从甲骨文占卜记录,到古代的教育、经济、军事、政治乃至官吏选拔,都无法离开书法的存在,因为在这些日常或者重大活动中把字写得规范是不够的,还需要浑穆或者飘逸,或者具有重大场合的庙堂气象和文人雅士的书卷之气。政治方面,在封建社会,不少高层官员都写得一手好字,而封建官吏的选拔,一度也是坚守“身言书判”的原则。教育方面,书法一是通过家庭教育,即父子传授的方式进行教育;二是通过办学,比如唐代设立学校专门进行书法教育。
书法是美的。文字作为重要载体,记载和传承了几千年的华夏文明。与此同时,由于书写者本身的素养和汉字固有的美学特征,这些汉字经过千年文化的滋养和书写者带有生命气息的创作,其审美元素得以彰显。早在东晋时期,书法家卫夫人就对点画作了描绘,她说,横画如千里阵云,隐隐然其实有形;点画如高山坠石,磕磕然实如崩也;竖画如万岁枯藤,斜钩如百钧弩发。结体不论多么不同,但有一点,需要注意单字的重心。如小篆的重心略高,李邕的《麓山寺碑》单字的重心偏低,各有千秋。章法则是一个综合的效果,包含向背、错落、俯仰、穿插等关系的合理处理在其中。墨色如血,干湿浓淡,光泽如新。如清代有名的“浓墨宰相,淡墨探花”,还有“黑大光圆”的馆阁体等,都是对墨法的不同理解和运用。
书法不仅在国内千年不衰,异彩纷呈,还对世界尤其是日本、朝鲜和韩国产生了深远的影响。到了清代以后,杨守敬对书法文化在日本的传播功不可没,而王铎、林散之的书法,更是让人顶礼膜拜。
书法,不是高高在上、冷艳绝伦,而是植根文化、亲近大众,在今天和未来必将更加出彩、更加辉煌。
杨秀和,(笔名:晓阳)号畅春斋主,当代著名书法家、画家、书画教育家。1955年出生于中国北京,中国民俗摄影家协会会员、中国国艺人民书画院院士、中国书画院院士和北京市楹联学会书画院会员。
畅春斋主杨秀和老师书画作品,多次参加《中国珍藏邮册》发表几十幅作品。畅春斋主杨秀和老师曾在《中华志愿者》、《采风中国》、《河北当代书画》、《中国周刊》、《聚焦当代艺术》等杂志发表作品,2021年被录入《中国名人辞典》。
杨秀和是当代著名书法名家、画家,他的书法作品每年的成交额都会超过1000万元以上,如果按照现在的市场行情来说,杨秀和写下八个字的四尺整张书法,价格一般都在3万元左右。

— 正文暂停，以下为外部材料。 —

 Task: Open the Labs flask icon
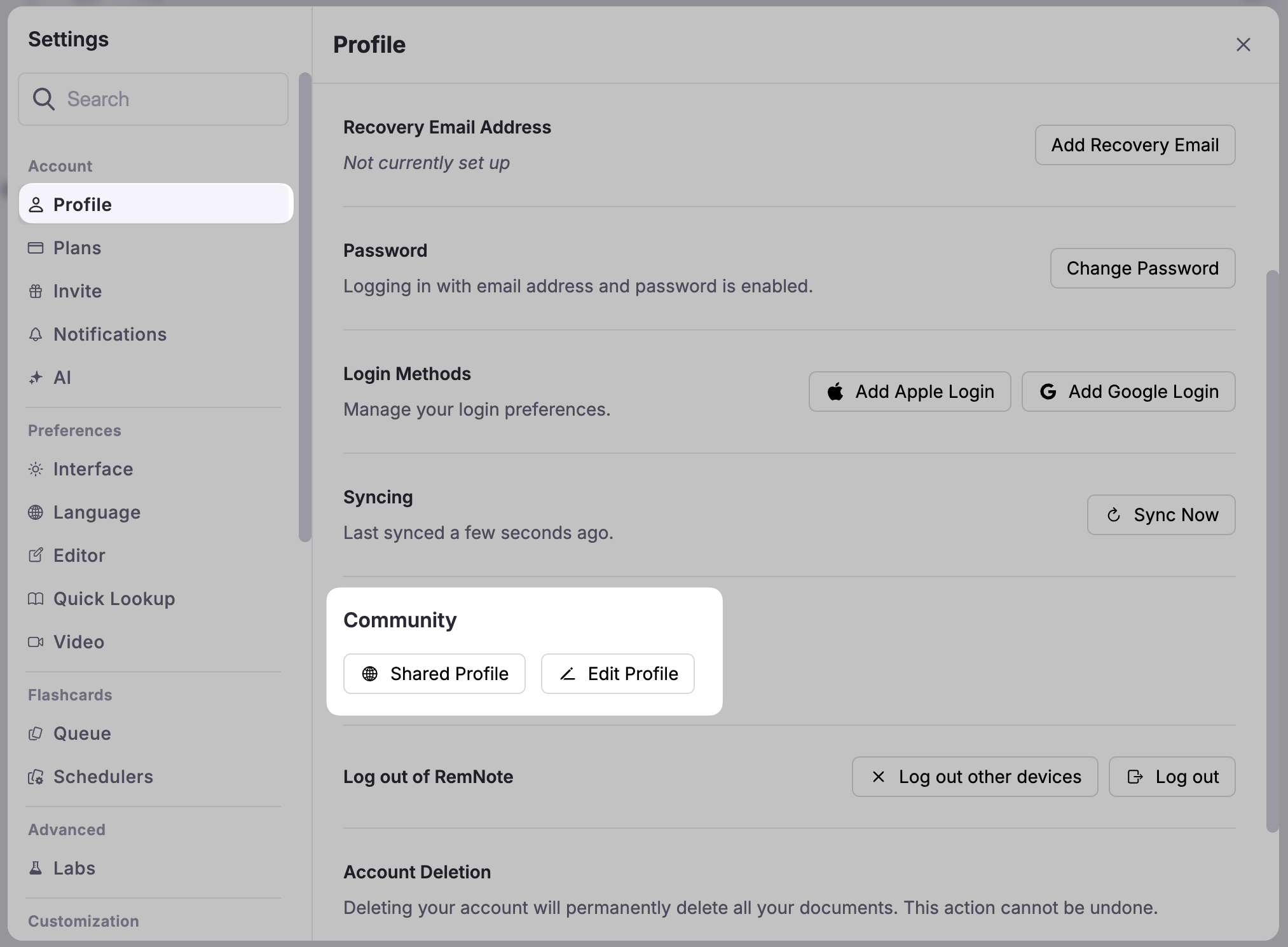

2018年春,杨秀和经写了八个字“博观约取,厚积薄发”,在保利拍卖行上拍卖,规格是四尺整张,估价是15000元,最终成拍价格是8万元。一般情况下,杨秀和每平尺书法润格在3000元左右,但个别精品每平尺润格可能达到1万元以上。
畅春斋主杨秀和书法,如行云流水,落笔似云烟;畅春斋主杨秀和书法,如龙蛇竞走、磨穿铁砚;畅春斋主杨秀和书法,笔势雄奇,姿态横生,出于无心,其手心两忘;畅春斋主杨秀和书法,如壮士拔剑,神彩动人似曼卿之笔,颜筋柳骨神形俱佳;畅春斋主杨秀和书法,其色、其形、其浓淡枯湿、其断连辗转、粗细藏露,皆变数无穷且气象万千;畅春斋主杨秀和书法,古墨轻磨满几香,砚池新浴灿生光、或劲键或婉转,或如婀娜窈窕的美人,或如矫健勇猛的壮士,或如春风拂面繁花一片,或如北风入关深沉冷峻;畅春斋主杨秀和书法,如花瓣般,香气远播,越发清芬,陶醉世人。
北京大学特聘教授、姓氏文化学者冯志亮先生曾赠送著名书法家畅春斋主杨秀和老师七言律诗一首:“临池不辍五十载,毫锥衔墨似盘星;静室雅斋映明月,道法无为依清风。门下已有三千客,胸中布满十万兵;不问凡间纷扰事,只听世外雅歌声。”这首诗客观的证明了畅春斋主杨秀和老师字如其人、为人师表的高尚品格,又体现了畅春斋主杨秀和老师在书法文艺上的高超技艺和锲而不舍的坚韧精神,也反映出了畅春斋主杨秀和老师桃李满天下且不为俗世所扰的高贵品质。